▶ [Kutipan Sumber]

**********

KATA
PENGANTAR
Bismillaahirrahmaanirrahiim,
Alhamdulillah,
makalah ini dapat diselesaikan tanpa hambatan dan kesulitan yang berarti.
Penulis mengucapkan puji dan syukur ke hadirat Allah Subhanahu Wa Ta’ala, sholawat
beserta salam semoga selalu tercurah limpahkan kepada Habibana wa Nabiyana
Muhammad SAW, kepada keluarganya, para sahabat, tabi’in, dan umat yang taat dan
turut kepada ajaran yang di bawanya.
Karena berkat limpahan rahmat, taufiq, hidayat, dan inayah-Nya, kami dapat
menyusun makalah mengenai Asal-usul Wayang
dan Perkembangannya Sebagai Media Dakwah Walisongo.
Penulis
mengucapkan terima kasih kepada Bapak Drs. Mardani, M.A, M.Hum dan Roni E. Nurkiman, M.Ag, sebagai pembimbing yang telah meluangkan waktunya
untuk membimbing penulis selama penyusunan makalah ini.
Makalah ini
disusun untuk memenuhi salah satu syarat kelulusan mata kuliah Sejarah
Kebudayaan Indonesia II. Penulis menyadari bahwa makalah
ini jauh dari kesempurnaan, sehingga kritik dan saran khususnya dari bapak/ibu
dosen yang bersangkutan, bagi mahasiswa-mahasiswi dan para pembaca pada umumnya
sangat kami harapkan demi kesempurnaan makalah ini.
Mudah-mudahan,
makalah
penulis dapat bermanfaat bagi
mahasiswa-mahasiswi dan para pembaca pada umumnya.

**********

▶ [Data yang Diberikan]
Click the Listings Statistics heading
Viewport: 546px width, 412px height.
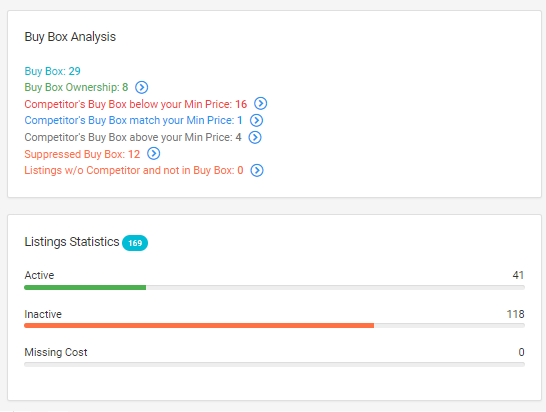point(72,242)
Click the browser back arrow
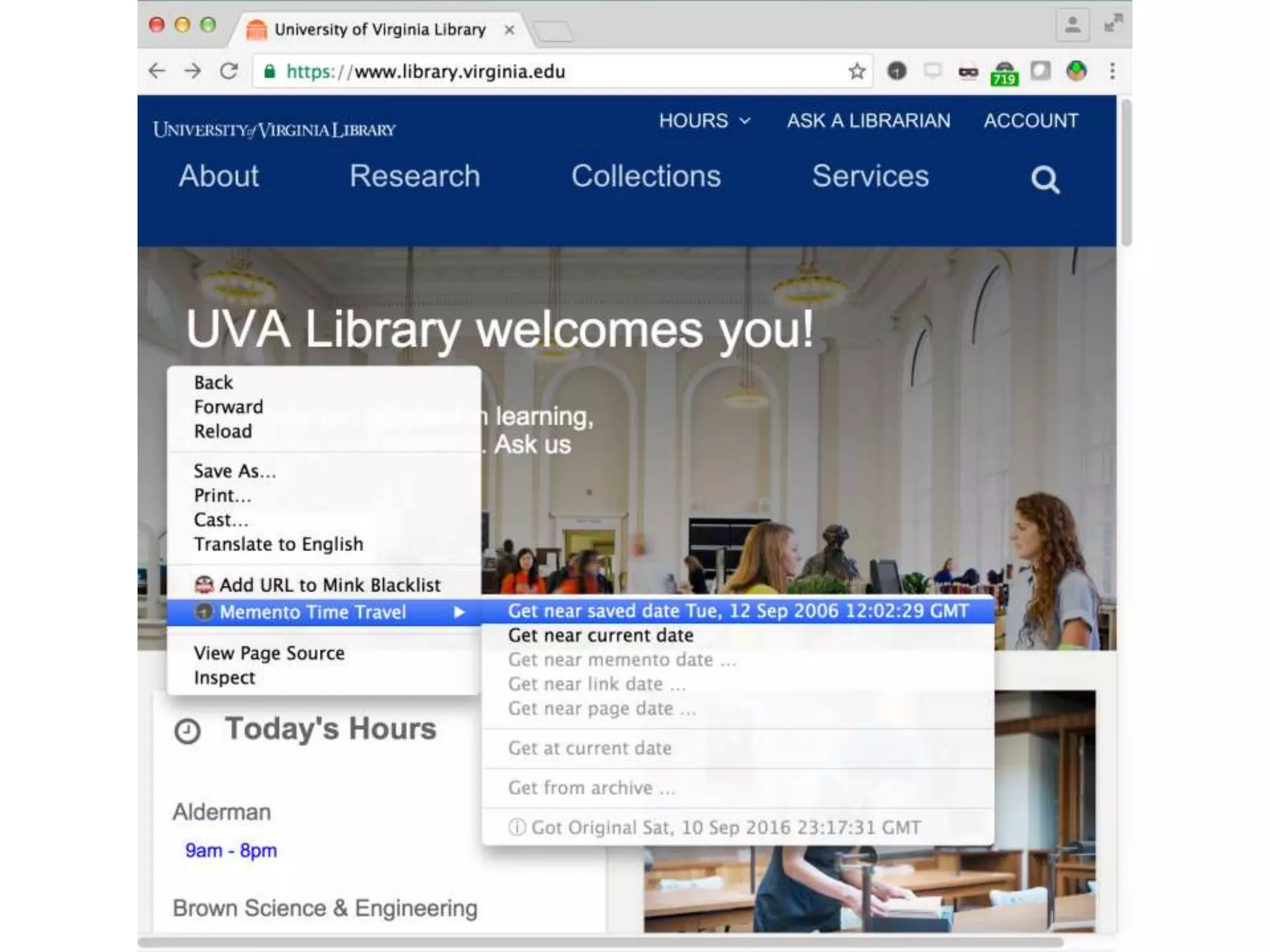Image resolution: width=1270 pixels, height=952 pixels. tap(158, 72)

**********

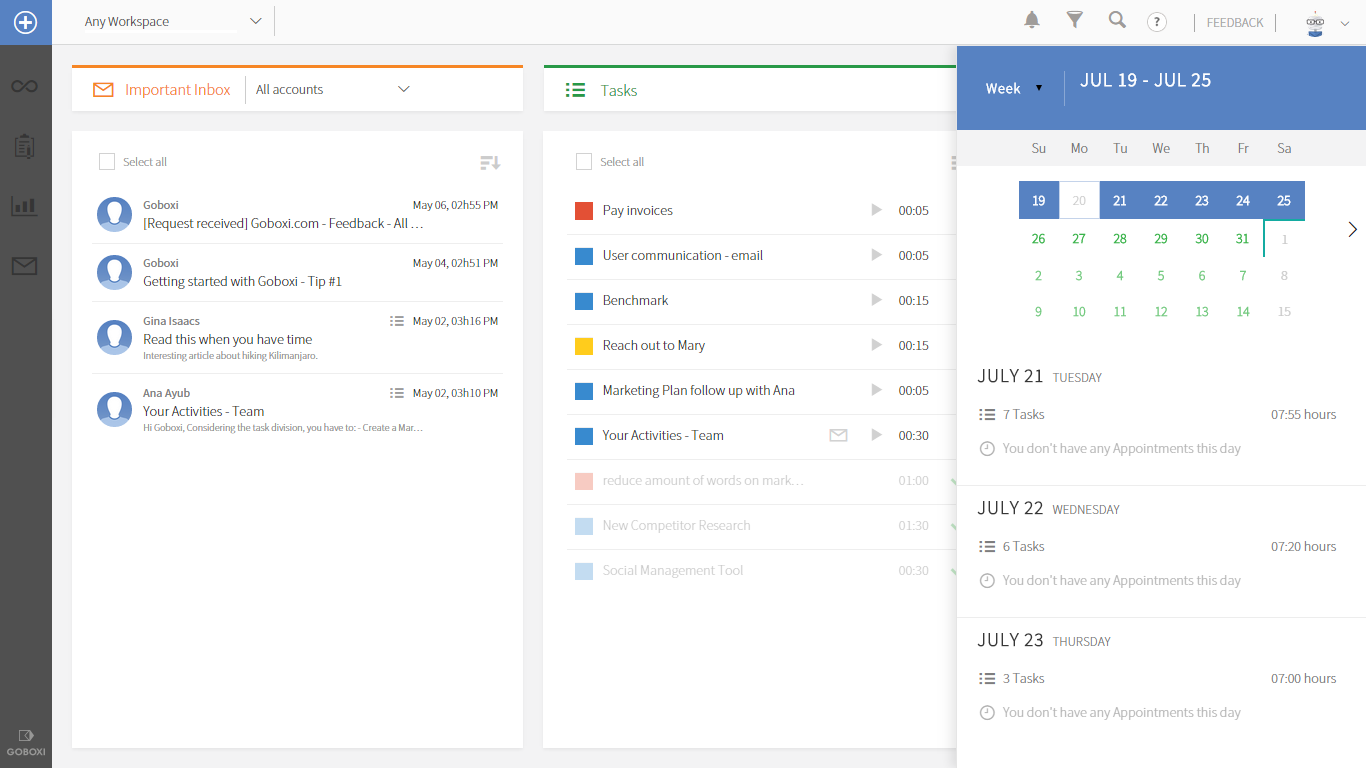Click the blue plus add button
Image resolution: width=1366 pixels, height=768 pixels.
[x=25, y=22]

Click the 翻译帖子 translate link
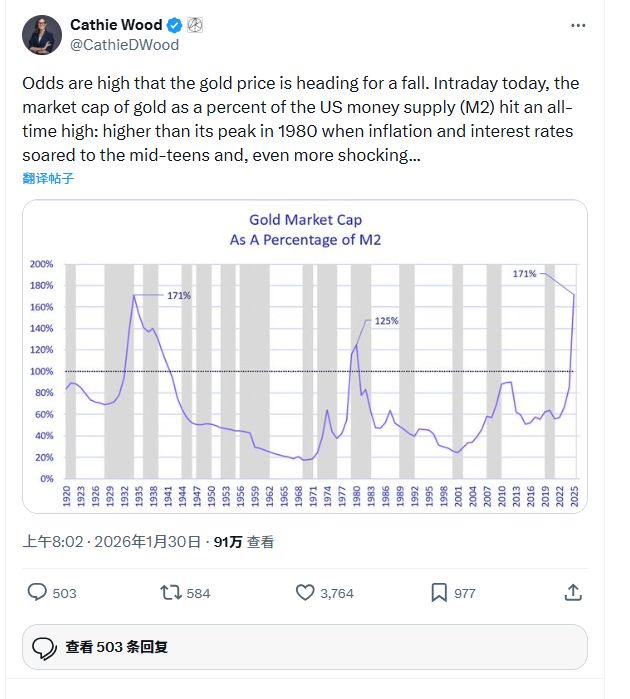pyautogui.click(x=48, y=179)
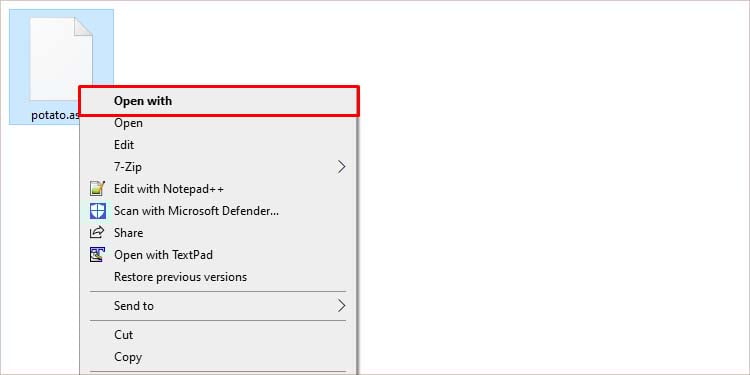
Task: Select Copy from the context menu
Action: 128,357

**********

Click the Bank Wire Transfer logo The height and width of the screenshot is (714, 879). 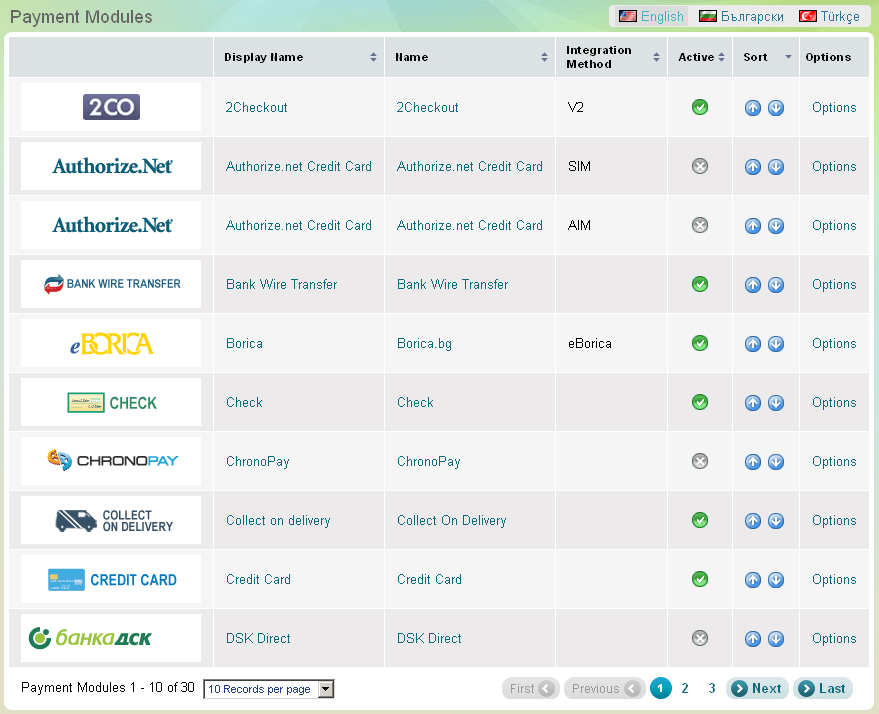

**********

▶ [Soal 1] Menurut kata pengantar makalah wayang itu, makalah tersebut disusun untuk memenuhi syarat kelulusan mata kuliah apa?
▶ [Soal 2] Tulis ulang bagian kata pengantar makalah wayang itu, semuanya mulai dari "Karena berkat limpahan" terus sampai "penyusunan makalah ini.".
▶ [Soal 3] Teruskan kata pengantar makalah tentang wayang itu mulai dari kalimat terakhirnya.
Entri-entri di atas tidak ada hubungannya dengan kata pengantar makalah wayang itu.

▶ [Jawaban Akhir 1] Mata kuliah Sejarah Kebudayaan Indonesia II.

▶ [Jawaban Akhir 2]
Karena berkat limpahan rahmat, taufiq, hidayat, dan inayah-Nya, kami dapat
menyusun makalah mengenai Asal-usul Wayang
dan Perkembangannya Sebagai Media Dakwah Walisongo.
Penulis
mengucapkan terima kasih kepada Bapak Drs. Mardani, M.A, M.Hum dan Roni E. Nurkiman, M.Ag, sebagai pembimbing yang telah meluangkan waktunya
untuk membimbing penulis selama penyusunan makalah ini.

▶ [Jawaban Akhir 3]
Bandung, 05 Maret 2014
Penulis
BAB
I
PENDAHULUAN
A. Latar
Belakang
Proses islamisasi
khususnya di Nusantara merupakan proses yang mencakup beberapa aspek, artinya
tidak melalui hanya satu aspek. Seperti kita ketahui, proses islamisasi di
Nusantara sangat terkenal dengan peranan Walisongo. Peranan Walisongo yang
melakukan proses islamisasi di Nusantara sangat berperan penting. Walisongo
menyebarkan agama Islam melalui beberapa aspek, salah satunya melalui kesenian
wayang. Penyebaran Islam melalui wayang yang paling kita kenal dilakukan oleh
Sunan Bonang. Penyebaran Islam melalui kesenian wayang sangat mempermudah
sekali dalam proses Islamisasi.
Wayang merupakan
salah satu sarana dalam proses islamisasi di Nusantara yang terbuat dari kayu,
kulit. Meskipun seiring berjalannya waktu kesenian wayang mengalami
perkembangan, seperti adanya wayang orang. Namun, pada kenyataannya jika
dianalisis, wayang yang sangat berperan penting ketika para Walisongo menyebarkan
Islam di Nusantara.
B. Rumusan
Masalah
1. Bagaimana asal-usul wayang di Nusantara
?
2. Bagaimana perkembangan wayang di
Nusantara sebagai media dakwah Walisaongo.
C. Tujuan
1. Memaparkan bagaimana asal-usul wayang di
Nusantara.
2. Memaparkan bagaimana perkembangan wayang
di Nusantara sebagai media dakwah Walisaongo.
BAB
II
PEMBAHASAN
A.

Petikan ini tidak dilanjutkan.